◆ **Assignment**
Output the opening lines of the records exactly. End with the line that contains "has width=1080, height=791.".
_____
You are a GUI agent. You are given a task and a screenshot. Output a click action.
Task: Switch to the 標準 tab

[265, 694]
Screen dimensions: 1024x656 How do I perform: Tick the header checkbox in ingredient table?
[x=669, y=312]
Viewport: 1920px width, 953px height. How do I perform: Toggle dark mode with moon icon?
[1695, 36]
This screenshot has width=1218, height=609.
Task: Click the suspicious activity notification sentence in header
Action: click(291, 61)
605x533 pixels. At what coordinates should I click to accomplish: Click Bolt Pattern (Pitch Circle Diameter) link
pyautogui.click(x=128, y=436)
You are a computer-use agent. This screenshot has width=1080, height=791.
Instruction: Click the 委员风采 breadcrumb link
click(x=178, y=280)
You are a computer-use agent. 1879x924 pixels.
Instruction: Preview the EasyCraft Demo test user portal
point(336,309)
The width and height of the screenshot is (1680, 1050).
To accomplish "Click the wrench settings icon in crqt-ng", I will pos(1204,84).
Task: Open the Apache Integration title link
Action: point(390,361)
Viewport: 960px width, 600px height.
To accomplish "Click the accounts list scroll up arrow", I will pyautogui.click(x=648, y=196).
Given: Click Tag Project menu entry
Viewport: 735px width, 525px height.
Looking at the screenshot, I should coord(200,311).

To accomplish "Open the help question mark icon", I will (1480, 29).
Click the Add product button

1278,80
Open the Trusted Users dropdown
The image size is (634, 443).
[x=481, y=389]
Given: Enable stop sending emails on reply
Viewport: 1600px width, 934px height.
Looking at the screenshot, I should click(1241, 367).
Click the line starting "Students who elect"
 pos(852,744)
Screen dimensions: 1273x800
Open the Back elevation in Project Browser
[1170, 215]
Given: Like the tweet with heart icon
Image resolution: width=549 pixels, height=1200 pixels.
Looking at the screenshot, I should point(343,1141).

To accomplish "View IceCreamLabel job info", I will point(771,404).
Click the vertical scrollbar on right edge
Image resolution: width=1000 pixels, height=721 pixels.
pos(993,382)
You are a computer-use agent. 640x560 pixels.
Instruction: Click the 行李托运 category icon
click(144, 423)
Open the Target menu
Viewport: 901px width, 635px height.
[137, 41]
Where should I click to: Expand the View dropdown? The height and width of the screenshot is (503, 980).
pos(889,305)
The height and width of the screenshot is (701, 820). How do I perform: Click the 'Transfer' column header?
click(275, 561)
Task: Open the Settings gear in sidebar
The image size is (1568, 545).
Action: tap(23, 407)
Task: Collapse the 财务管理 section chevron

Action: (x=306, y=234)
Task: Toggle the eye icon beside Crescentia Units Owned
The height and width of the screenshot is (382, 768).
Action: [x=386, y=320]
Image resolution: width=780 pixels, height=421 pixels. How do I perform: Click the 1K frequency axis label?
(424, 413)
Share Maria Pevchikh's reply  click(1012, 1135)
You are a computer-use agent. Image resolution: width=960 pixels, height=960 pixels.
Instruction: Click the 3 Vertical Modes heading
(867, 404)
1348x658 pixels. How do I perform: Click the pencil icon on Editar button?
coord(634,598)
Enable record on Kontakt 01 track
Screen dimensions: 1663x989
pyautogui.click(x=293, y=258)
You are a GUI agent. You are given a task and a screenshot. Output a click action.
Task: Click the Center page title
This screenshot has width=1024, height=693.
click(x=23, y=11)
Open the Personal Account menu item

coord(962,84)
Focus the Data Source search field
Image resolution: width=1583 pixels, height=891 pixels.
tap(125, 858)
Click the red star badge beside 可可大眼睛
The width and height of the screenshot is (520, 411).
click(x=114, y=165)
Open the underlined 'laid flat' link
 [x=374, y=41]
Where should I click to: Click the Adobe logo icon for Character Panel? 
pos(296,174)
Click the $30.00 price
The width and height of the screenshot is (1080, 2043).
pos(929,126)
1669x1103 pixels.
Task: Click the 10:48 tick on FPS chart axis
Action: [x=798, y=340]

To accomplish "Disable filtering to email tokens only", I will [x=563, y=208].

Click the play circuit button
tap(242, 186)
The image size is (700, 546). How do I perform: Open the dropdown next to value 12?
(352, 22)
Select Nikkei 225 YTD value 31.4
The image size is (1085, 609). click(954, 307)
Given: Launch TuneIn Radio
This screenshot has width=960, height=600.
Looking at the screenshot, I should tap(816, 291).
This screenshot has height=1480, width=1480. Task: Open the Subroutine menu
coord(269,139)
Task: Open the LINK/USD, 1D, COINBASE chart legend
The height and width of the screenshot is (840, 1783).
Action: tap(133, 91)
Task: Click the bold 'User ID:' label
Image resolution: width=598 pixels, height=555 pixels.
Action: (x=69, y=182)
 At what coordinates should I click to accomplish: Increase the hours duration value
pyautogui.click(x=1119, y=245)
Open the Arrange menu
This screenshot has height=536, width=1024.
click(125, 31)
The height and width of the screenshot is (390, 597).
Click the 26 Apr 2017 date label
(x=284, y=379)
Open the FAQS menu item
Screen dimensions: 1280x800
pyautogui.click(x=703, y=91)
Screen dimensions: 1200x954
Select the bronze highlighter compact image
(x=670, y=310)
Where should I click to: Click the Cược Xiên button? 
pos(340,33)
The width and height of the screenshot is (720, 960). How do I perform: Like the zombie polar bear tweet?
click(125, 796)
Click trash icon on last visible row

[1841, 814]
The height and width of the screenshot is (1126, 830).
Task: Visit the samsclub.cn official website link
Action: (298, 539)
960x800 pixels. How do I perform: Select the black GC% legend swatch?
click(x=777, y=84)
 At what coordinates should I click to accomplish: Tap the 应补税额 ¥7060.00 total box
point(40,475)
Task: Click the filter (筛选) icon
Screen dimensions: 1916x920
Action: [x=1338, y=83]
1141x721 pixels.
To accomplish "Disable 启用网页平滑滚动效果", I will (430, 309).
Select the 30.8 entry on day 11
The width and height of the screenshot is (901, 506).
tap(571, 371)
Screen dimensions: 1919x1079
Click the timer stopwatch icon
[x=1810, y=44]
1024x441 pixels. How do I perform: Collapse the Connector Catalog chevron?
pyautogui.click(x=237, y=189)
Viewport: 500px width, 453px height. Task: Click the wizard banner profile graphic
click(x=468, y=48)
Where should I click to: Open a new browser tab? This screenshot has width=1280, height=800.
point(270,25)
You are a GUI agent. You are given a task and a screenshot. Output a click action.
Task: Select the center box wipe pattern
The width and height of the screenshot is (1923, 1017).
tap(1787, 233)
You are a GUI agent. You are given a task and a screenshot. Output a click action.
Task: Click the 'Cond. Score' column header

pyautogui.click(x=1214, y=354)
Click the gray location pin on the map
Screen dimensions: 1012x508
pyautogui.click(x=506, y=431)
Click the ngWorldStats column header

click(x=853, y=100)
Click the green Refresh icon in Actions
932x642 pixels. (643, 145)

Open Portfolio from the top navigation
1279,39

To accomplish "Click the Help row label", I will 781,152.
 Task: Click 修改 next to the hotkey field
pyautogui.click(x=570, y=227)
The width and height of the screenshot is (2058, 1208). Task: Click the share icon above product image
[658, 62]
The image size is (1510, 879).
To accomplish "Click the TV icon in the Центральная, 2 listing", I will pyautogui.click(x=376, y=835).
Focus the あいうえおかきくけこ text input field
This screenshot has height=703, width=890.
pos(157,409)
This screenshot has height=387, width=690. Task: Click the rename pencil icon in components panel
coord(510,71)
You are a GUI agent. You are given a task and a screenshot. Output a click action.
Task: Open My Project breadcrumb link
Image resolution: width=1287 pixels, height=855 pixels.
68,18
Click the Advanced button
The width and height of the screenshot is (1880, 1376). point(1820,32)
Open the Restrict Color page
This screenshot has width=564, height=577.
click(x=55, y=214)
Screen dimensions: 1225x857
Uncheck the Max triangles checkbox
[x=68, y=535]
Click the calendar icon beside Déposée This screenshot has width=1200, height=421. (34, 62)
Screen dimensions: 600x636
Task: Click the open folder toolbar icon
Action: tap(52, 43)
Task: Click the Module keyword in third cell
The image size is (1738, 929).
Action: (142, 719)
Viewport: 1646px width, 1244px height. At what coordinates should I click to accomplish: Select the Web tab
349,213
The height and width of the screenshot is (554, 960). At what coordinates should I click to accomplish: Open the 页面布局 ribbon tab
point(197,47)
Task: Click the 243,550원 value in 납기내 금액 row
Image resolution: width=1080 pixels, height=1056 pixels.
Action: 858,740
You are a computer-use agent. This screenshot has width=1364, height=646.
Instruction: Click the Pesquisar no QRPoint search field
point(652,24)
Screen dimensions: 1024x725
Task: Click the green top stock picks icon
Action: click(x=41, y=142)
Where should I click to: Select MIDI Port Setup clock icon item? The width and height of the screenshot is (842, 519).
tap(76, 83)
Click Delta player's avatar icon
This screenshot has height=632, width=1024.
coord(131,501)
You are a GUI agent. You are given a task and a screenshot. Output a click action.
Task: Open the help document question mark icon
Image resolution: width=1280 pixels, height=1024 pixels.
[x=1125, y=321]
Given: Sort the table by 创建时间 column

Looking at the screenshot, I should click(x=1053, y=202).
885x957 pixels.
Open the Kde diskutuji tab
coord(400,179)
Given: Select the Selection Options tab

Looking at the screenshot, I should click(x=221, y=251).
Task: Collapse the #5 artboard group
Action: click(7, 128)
_____
◆ **Written response**
You are a GUI agent. You are given a task and a screenshot. Output a click action.
Task: Switch to the 標準 tab

[265, 694]
Screen dimensions: 1024x656 How do I perform: Tick the header checkbox in ingredient table?
[x=669, y=312]
Viewport: 1920px width, 953px height. How do I perform: Toggle dark mode with moon icon?
[1695, 36]
This screenshot has width=1218, height=609.
Task: Click the suspicious activity notification sentence in header
Action: click(291, 61)
605x533 pixels. At what coordinates should I click to accomplish: Click Bolt Pattern (Pitch Circle Diameter) link
pyautogui.click(x=128, y=436)
You are a computer-use agent. This screenshot has width=1080, height=791.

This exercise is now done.